Na sua 13ª edição, a Festa do Jazz continua empenhada na celebração de uma música que, segundo o seu director Carlos Martins, por responsabilidade de “músicos, comunidade e agentes ligados ao jazz” é ainda percepcionada por muitos como “algo de bastante estranho, que não se percebe bem, só para uma elite, que não dá para dançar e não é orgânica”. “Nada disto é verdade”, responde à sua própria inquietação. E é por isso que um dos desígnios assumidos do evento que decorre entre 27 e 29 de Março, no Teatro São Luiz, em Lisboa, continua a ser o de cativar um público jovem através de uma alegria e de uma energia que possam ser contagiantes.
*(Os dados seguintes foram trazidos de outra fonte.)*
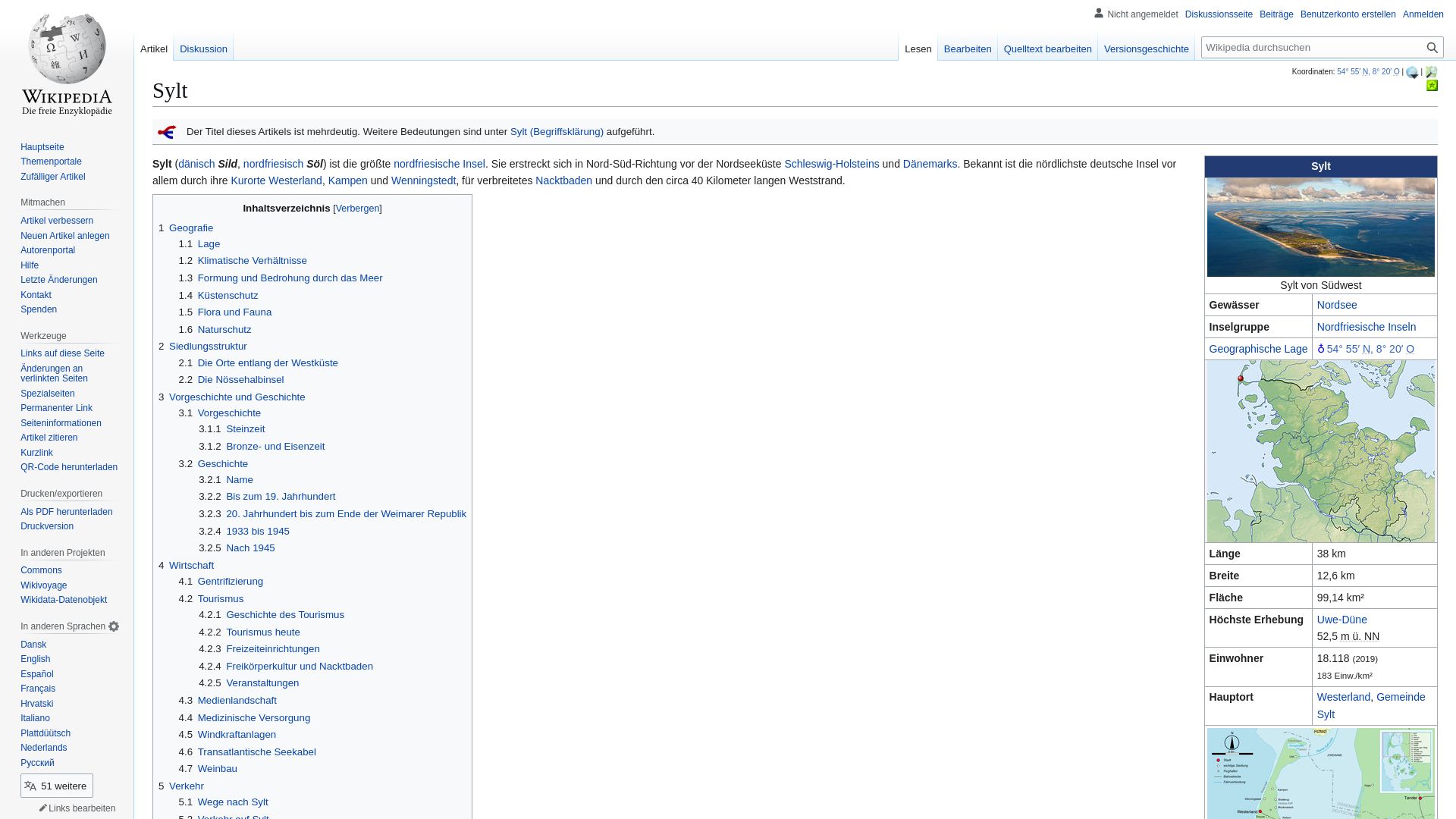Click the language settings gear icon

tap(114, 626)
Por isso mesmo, sabendo que não se trata “de uma música maciça como a pop”, a aposta da Festa do Jazz centra-se na afirmação do jazz como uma música viva. “E, em parte, não estamos a conseguir ganhar esse desafio”, lamenta Carlos Martins, “porque o ensino dos mais velhos não passa essa imagem, a escola abomina o jazz e tudo o que é música improvisada, novidade e abertura de mente. Estamos numa altura muito importante para dar a voltar a todas estas questões.” Até porque, dentro de portas, a Festa é não apenas um momento de celebração da comunidade jazzística portuguesa, mas uma afirmação pujante da sua indesmentível vitalidade.
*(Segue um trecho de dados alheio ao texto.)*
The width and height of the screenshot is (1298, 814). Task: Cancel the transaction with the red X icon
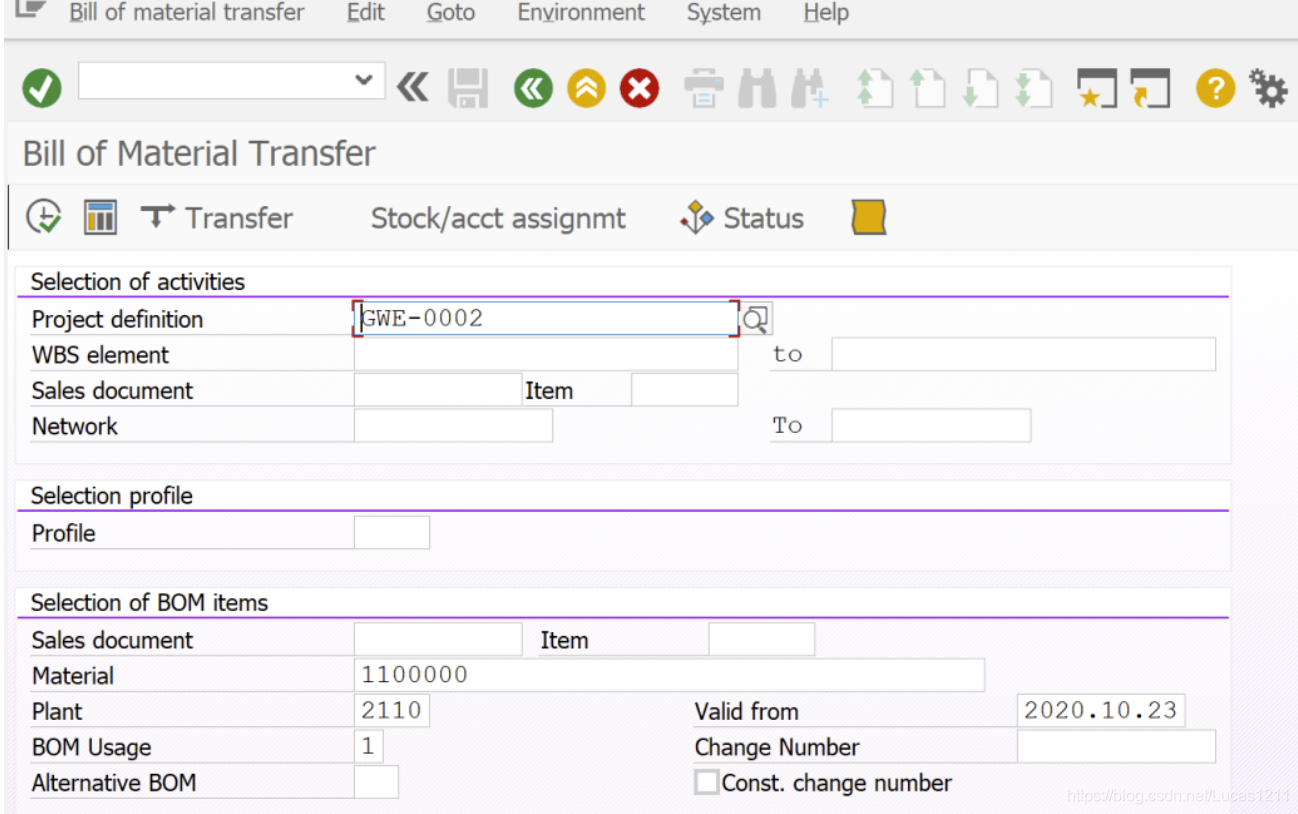[x=639, y=88]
Também por isso, aliás, Carlos Martins sublinha a importância de a programação privilegiar em absoluto uma emergente geração de músicos de jazz e não tanto dar o palco àqueles cujo percurso é já sobejamente conhecido. Dos nomes com uma pegada histórica no jazz português, aliás, só a cantora Maria João se apresentará, no sábado, ainda que com um dos seus mais recentes projectos, Ogre, em que explora sonoridades cruzadas com a electrónica. “Há muitos projectos novos na Festa do Jazz, o que quer dizer que a Festa e a produção nacional têm potenciado o aparecimento de novos artistas”, reflecte Martins. “Por esse lado não temos problemas. O que me parece importante é que a Festa possa, de alguma forma, presenciar novos modelos de relação entre músicos. Deverá mesmo ser um desígnio da Festa a curto prazo fazer encomendas para trabalhos em conjunto. É uma escolha da programação no sentido de refrescar e criar parcerias.”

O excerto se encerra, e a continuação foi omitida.